Although the methodologies involved in Human Services are very much circumscribed by demands of a situation and specific needs therein, the two main premises upon which it usually operates are that of prevention of problem or if past that scenario, the remediation of such a problem. For example, if a Human Services practitioner is focusing on the health domain of a certain populace, they will first try to prevent that populace from being exposed to potential diseases; this will be done by providing the right facilities and making them aware through precautions and lifestyle changes. Such a premise is that of prevention of the problem.

However, if the populace is already caught in a certain disease and thus negating the prevention scenario, they will very much be aided by medication, hospitalization, and other medical facilitations – this then is the remediation of the problem. These two basic mechanics can be applied across the spectrum, from the overt adversaries like a health crisis, natural catastrophes, to more genial albeit ever so important needs like counseling, behavioral management aid, etc. Human Services are often represented in the form of organizations, institutions, groups, and local governments that provide community-based services.

Careers in Human Services

Human Services train individuals who are generally identified as Human Services professionals or practitioners and go on to contribute to some part of society with their respective roles. The role can be that of a nurse, psychologist, therapist, counselor, child welfare specialist, community outreach manager, substance abuse counselor, clinical social worker and many more variants of all these. In short, career opportunities abound in leaps and bounds when it comes to human services and is offered a wide range of varieties to suit your potential.

It is perhaps one of the few fields of study that not only demands performance on the side of its practitioner in the fullest sense but also nourishes his or her ethical compass as well. The careers in human services will always be directly concerned with humans in the most immediate manner possible. Therefore, as much as it is rewarding, it can also be challenging and difficult.

 Place in academia and beyond

A degree in Human Services has a very unique place in academia. It is often unregulated in the sense that each school has its degree program content. Human Services are frequently conflated with Social Work when in fact the two have very disparate structures, both academically and career-wise, even as they end up serving the same end in the long run. Unlike Social Work, Human Services often will not be provided with internships to boost your credentials on the practical side of the career. You’ll have to volunteer for some or do a diploma in Social Work to compete in the job market.

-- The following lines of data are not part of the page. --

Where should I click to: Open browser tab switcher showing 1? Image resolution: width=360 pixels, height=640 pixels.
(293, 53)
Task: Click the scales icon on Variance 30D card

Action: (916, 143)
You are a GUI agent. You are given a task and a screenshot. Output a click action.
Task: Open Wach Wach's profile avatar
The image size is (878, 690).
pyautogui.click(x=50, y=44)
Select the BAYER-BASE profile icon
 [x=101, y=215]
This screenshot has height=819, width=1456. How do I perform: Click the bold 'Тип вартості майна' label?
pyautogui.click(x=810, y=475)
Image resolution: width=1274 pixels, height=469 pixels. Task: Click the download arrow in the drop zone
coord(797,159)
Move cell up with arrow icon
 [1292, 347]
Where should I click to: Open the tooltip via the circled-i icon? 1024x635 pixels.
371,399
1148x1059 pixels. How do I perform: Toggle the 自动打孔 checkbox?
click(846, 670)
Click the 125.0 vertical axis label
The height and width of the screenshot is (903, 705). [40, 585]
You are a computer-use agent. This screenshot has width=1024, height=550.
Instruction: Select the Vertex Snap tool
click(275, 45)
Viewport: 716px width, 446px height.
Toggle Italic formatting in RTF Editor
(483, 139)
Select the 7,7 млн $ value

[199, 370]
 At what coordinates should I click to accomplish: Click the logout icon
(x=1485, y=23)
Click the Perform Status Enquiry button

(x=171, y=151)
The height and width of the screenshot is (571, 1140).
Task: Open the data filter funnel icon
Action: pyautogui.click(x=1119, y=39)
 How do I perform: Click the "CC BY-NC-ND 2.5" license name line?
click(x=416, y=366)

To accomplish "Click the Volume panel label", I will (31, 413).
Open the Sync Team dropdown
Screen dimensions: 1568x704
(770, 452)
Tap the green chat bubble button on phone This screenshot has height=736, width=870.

A graduate in Human Services, for example, is not eligible to sit in a licensing test that will qualify him as a licensed social worker. As much as these setbacks can be off-putting, they also make room for one of the biggest benefits that come with doing a major in Human Services – you can do it online! Yes, while there’s a good range of degree programs being offered online these days, Human Services is perhaps the most virtual friendly one, owing to its combinatory compulsion of practical and theoretical experience. You can work from home, volunteer in community-based services and do other stuff, and not be constrained by your classes for having to be present in them.


Your degree, career, and by extension life in Human Services can be both exciting and difficult depending on how you adapt to it. It can be a very easygoing field of study in a sense that most of the time you are dealing with commonsensical frameworks, both theoretical and practical, that do not require the stretch of your IQ like hard sciences.

On the other hand, it can also be challenging as it requires a great amount of discipline, personal integrity, sense of management and above all, a very stable temperament. Human Services, however being an extension of Social Work, is an even more wide-spread and interdisciplinary field, since it pervades into all domains found in every stratum of society. It’s very much an edifice for perceptive and creative individuals to solve the immediate problems of progressive society without having to undermine their ethics. On the contrary, they are given an opportunity to nourish their humanism.